No segundo caso (atmosfera extratropical), grande parte do vapor d'água aqui produzido gera nuvens que são exportadas para latitudes extratropicais, onde se precipitam liberando na condensação o calor absorvido para tornar-se vapor (calor latente), o qual aquece a atmosfera nessas latitudes. Os outros tipos de superfície ou vegetação atuam diferentemente no balanço de energia transpirando menos e, portanto, determinando a destinação de maiores quantidades da energia disponível para o processo de aquecimento. Isso, evidentemente, altera as condições locais do clima produzindo temperaturas mais elevadas e menos umidade.
Em 2005 a Amazônia teve uma grande seca. Você acha que isso pode ocorrer novamente?
Dallarosa - Pensamos que sim.

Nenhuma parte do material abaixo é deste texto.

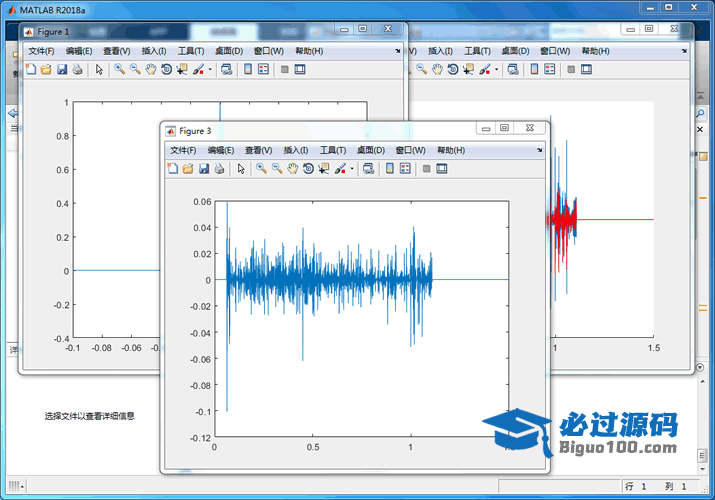Click dock arrow at Figure 3 menu bar right

tap(540, 150)
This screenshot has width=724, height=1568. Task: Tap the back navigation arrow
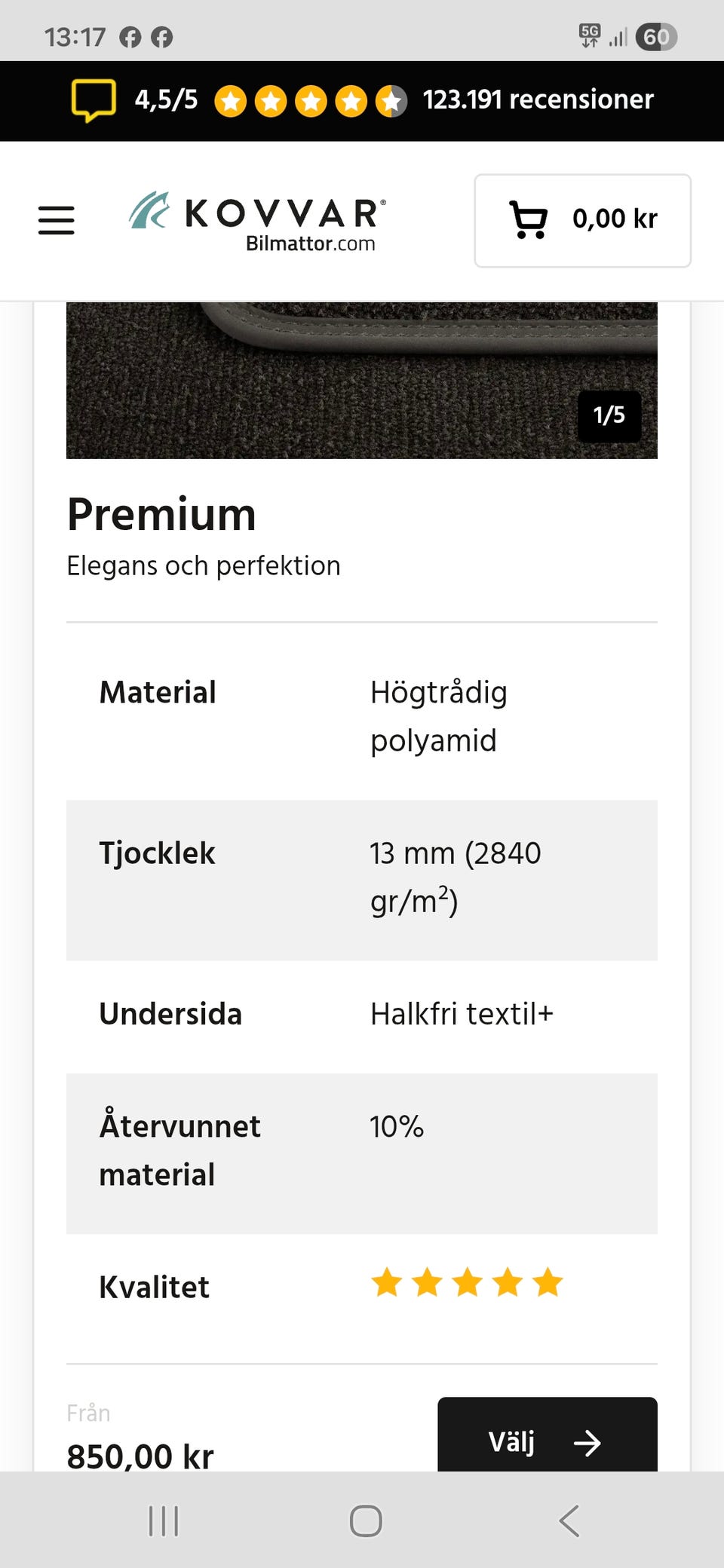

Todavia, como não se possui um histórico (série) de dados suficientemente extenso, não temos como examinar o período de recorrência desse evento e diagnosticar se suas causas foram naturais ou antropogênicas. Cabe lembrar, aqui, que o fenômeno teve como causa as expressivas anomalias positivas de temperatura da superfície do mar no Atlântico Tropical Norte (em especial no Golfo do México e Caribe) e que gerou a pior temporada de furacões já registrada pelos serviços de meteorologia dos EUA. A origem desse aquecimento permanece desconhecida.

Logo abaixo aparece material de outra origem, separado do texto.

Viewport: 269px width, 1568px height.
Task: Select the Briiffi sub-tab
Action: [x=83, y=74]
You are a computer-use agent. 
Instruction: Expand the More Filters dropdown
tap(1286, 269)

Existe, no senado, um projeto de lei que procura combater os efeitos de secas na Amazônia. Na sua opinião, que tipo de medidas deveriam ser tomadas para combater esses efeitos?
Dallarosa - A questão é bastante complexa em virtude das diferentes realidades das comunidades amazônidas. Na Amazônia os efeitos de uma seca podem assumir um caráter universal, tal como o fornecimento de água para o saneamento básico ou tipicamente regional como o abastecimento de víveres e combustível para produção de energia, uma vez que os rios constituem as estradas na região. Dessa forma, os efeitos de uma possível seca na Amazônia podem produzir distintos cenários que precisam ser analisados separadamente em cada caso. As populações amazônicas (especialmente na Amazônia Ocidental) distribuem-se, via de regra, nas margens dos rios e deles dependem em grande parte. O mesmo já não ocorre na Amazônia Oriental onde os acessos às comunidades podem ser realizados através das estradas de rodagem. São exemplos de situações que merecem distintas abordagens.

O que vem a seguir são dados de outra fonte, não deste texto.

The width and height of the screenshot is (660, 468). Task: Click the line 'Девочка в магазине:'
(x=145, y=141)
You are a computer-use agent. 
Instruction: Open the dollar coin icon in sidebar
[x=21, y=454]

Que medidas deveriam ser tomadas para evitar casos de seca na Amazônia?
Dallarosa - A seca, tal como as chuvas em excesso, não podem ser evitadas. O que se pode fazer é estar atento aos órgãos operacionais de meteorologia que atuam na área de previsão de tempo e clima para adotarmos uma ação proativa sempre que possível, antecipando-se aos efeitos adversos conhecidos que o fenômeno desencadeia em cada caso e minimizando-os. Para tanto, o conhecimento de cada realidade local deve orientar a elaboração de planos de contingência específicos segundo a situação prevista. Os investimentos em pesquisa, por outro lado, podem trazer num curto prazo uma melhoria significativa no que diz a confiabilidade e precocidade das previsões desses fenômenos.
No último dia 5 comemoramos o dia da Amazônia, e o site Amazônia.org perguntou para vários especialistas qual seria o presente ideal. Na sua opinião, qual seria o melhor presente para ela? Por quê?
Dallarosa - Um grande presente para a Amazônia em qualquer tempo deve contemplar, obrigatoriamente, as populações que nela vivem e que enfrentam um sem número de carências básicas. A população da região merece uma atenção especial, certamente maior do que aquela que é dada ao próprio ambiente. Acreditamos que o sentido maior da preservação tem de ser o próprio homem.